Anyway, I have no idea what the results will be, but I've decided to give it a try based on a week of playing with it and the fact that it makes me feel different than I have been for quite a while...and it's clear I needed to shake things up a bit to make any progress.
DON’T ……
1. Breathe every 3rd stroke or higher.
2. Hold your breath before expulsion.
3. Breathe through your nose.
4. Take short, shallow breaths.
5. Linger while taking a breath.
6. Focus on front quadrant or catch-up style swimming.
7. Over rotate with hips.
8. Have low strokes rates.
9. Glide.
10. Be “loose” in the water.
11. Be a “scrunchy” swimmer. ie. look like a fetus.
12. Have a BIG focus on Distance Per Stroke (DPS).
13. Focus on least strokes across the pool.
14. Cup your hands.
15. “Salute” by placing your hand close to your forehead at entry.
16. Swim with straight arms under water.
17. Have your hands cross your mid-line underwater.
18. Have your hands enter of pull outside your shoulder line.

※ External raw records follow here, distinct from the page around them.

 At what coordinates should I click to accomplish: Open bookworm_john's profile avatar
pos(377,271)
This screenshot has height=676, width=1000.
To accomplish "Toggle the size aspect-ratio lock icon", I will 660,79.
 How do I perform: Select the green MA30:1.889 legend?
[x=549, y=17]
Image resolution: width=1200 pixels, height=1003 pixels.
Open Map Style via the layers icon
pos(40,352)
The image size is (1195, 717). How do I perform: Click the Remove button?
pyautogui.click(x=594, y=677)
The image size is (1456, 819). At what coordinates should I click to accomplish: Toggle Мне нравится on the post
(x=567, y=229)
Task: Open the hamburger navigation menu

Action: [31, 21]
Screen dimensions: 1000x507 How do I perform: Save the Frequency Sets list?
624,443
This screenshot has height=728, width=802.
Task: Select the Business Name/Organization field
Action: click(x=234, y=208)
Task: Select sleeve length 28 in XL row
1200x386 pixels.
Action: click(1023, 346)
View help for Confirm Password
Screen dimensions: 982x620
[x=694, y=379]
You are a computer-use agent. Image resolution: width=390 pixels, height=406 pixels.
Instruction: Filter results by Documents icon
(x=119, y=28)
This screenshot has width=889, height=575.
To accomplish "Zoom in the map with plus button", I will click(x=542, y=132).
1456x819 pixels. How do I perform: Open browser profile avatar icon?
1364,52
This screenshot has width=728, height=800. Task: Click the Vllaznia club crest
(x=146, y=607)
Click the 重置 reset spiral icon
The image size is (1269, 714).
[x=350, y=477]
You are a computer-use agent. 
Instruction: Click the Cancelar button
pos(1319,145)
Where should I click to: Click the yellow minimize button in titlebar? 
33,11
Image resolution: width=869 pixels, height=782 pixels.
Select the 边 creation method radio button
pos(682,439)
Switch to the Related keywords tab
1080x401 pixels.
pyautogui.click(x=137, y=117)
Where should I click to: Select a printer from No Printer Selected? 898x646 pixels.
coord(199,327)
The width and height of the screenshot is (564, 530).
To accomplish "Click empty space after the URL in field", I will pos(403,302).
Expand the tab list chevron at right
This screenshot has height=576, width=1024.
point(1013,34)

19. Have your elbow BELOW your wrist/hand underwater.
20. Pet the “kitty” underwater, ie. Don’t have a floppy, gentle or loose hand underwater.
21. Do the “S” stroke.
22. Cut your stroke short at the finish.
23. Do most pool swimming drills.
24. Do Sculling.
25. Focus on kicking harder.
26. Ignore using an ankle strap or swim snorkel.
27. Think working on technique solves it all.